= List of criminal organizations in comics =

The villainous or shadowy group and or organization is a long-standing trope in adventure fiction, from Professor Moriarty's band of villains, to the sinister Mole Men that bedeviled Superman in his 1951 television show. An incomplete list and history of the many criminal and terrorist organizations present in comic books is as follows:

==Dark Horse Comics==
===Individual Eleven===

The Individual Eleven (or Particularist Eleven) is a fictional terrorist group dealt with by Public Security Section 9 from the Ghost in the Shell manga series. The Individual Eleven's motive for terror is an essay also entitled "The Individual Eleven", which was, in reality, a fake essay implanted with a computer virus that infected everyone who read it. The virus itself does not cause the members of the Individual Eleven to commit their acts of terror, it is their own political views which cause them to do so. The virus only seems to make them unwilling martyrs.

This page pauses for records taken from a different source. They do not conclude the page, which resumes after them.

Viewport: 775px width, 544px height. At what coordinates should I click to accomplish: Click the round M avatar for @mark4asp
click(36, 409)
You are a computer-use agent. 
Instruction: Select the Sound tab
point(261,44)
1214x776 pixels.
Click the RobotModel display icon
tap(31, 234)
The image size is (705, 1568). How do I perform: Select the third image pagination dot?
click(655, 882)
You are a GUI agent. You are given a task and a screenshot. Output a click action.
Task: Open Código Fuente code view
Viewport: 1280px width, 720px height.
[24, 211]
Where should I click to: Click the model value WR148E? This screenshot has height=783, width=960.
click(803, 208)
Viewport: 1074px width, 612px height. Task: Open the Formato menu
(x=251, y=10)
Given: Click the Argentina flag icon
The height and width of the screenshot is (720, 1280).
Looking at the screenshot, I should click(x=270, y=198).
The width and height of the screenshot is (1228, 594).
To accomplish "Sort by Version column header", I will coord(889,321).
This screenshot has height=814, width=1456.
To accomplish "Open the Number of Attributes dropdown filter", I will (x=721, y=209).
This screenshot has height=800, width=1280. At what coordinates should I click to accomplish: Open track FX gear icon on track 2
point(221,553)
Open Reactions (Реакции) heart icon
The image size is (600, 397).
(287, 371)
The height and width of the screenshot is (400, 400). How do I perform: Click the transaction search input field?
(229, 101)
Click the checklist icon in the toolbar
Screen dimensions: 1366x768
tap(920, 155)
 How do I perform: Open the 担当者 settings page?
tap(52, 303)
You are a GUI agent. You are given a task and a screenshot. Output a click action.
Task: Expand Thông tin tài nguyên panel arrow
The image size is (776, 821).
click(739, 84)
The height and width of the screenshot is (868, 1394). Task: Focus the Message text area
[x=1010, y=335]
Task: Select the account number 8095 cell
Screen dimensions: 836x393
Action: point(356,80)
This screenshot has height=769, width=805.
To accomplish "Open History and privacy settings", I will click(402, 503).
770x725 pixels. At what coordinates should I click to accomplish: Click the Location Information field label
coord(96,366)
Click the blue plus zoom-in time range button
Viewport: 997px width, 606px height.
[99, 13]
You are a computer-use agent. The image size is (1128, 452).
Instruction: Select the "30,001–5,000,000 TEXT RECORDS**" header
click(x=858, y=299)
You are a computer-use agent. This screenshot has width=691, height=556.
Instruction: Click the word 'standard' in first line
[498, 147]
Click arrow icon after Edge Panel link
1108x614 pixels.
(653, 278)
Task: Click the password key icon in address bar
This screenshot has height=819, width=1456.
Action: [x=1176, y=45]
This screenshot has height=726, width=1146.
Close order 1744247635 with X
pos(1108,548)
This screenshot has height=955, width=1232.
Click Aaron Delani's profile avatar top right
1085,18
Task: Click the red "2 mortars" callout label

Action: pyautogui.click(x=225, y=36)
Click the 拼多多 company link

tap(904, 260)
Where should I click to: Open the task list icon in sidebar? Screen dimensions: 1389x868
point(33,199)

===The Wallenquist Organization===
The Wallenquist Organization is a criminal organization in the fictional universe of Frank Miller's Sin City. It is led by Herr Wallenquist, a German-American (though the name is actually Swedish) mobster shrouded in mystery. The organization has a broad base of criminal enterprise to its name, including drug smuggling, assassination, organ harvesting and human smuggling for the purpose of illegal adoption and slavery, as well as having many city officials on their payroll at one time or the other.

===The Magliozzi Crime Family===

The Magliozzi Crime Family control the Cosa Nostra in Sin City. Led by Don Giacco Magliozzi and based at the Magliozzi Mansion (located in Sacred Oaks), they were wiped out in Family Values.

==Shogakukan==
===Hwalbindang===

The Hwalbindang is a criminal organization featured in the Korean anime and manhwa series Shin Angyo Onshi. The Hwalbindang is a seven-member group of powerful martial arts specialists who began working as bandits, taking money from the rich so that they could provide help for the poor.
At some point their ideals become corrupted by a desire for vengeance harbored by their leader Hong Gildong. Despite being more powerful than him, half of the group died fighting Munsu, the Angyo Onshi (bearer of justice). The other half died fighting his sometimes ally Wonsul of the Formless Sword and Munsu's sworn enemy the mad sorcerer known as Aji Tae. With the exception of their leader Hong Gildong, the individual members of Hwalbindang are the most powerful in the Shin Angyo Onshi universe.

==VIZ Media ==
===Akatsuki===

The Akatsuki (meaning "Dawn" or "Daybreak") is a criminal organization featured in the Japanese anime and manga series Naruto. It is first introduced midway into the first part Naruto, and its members gain significance as the main antagonists during the second part Naruto Shippuuden. Despite being composed of only ten members, Akatsuki is arguably the most powerful organization in the Naruto universe. Each member of Akatsuki is an S-class criminal.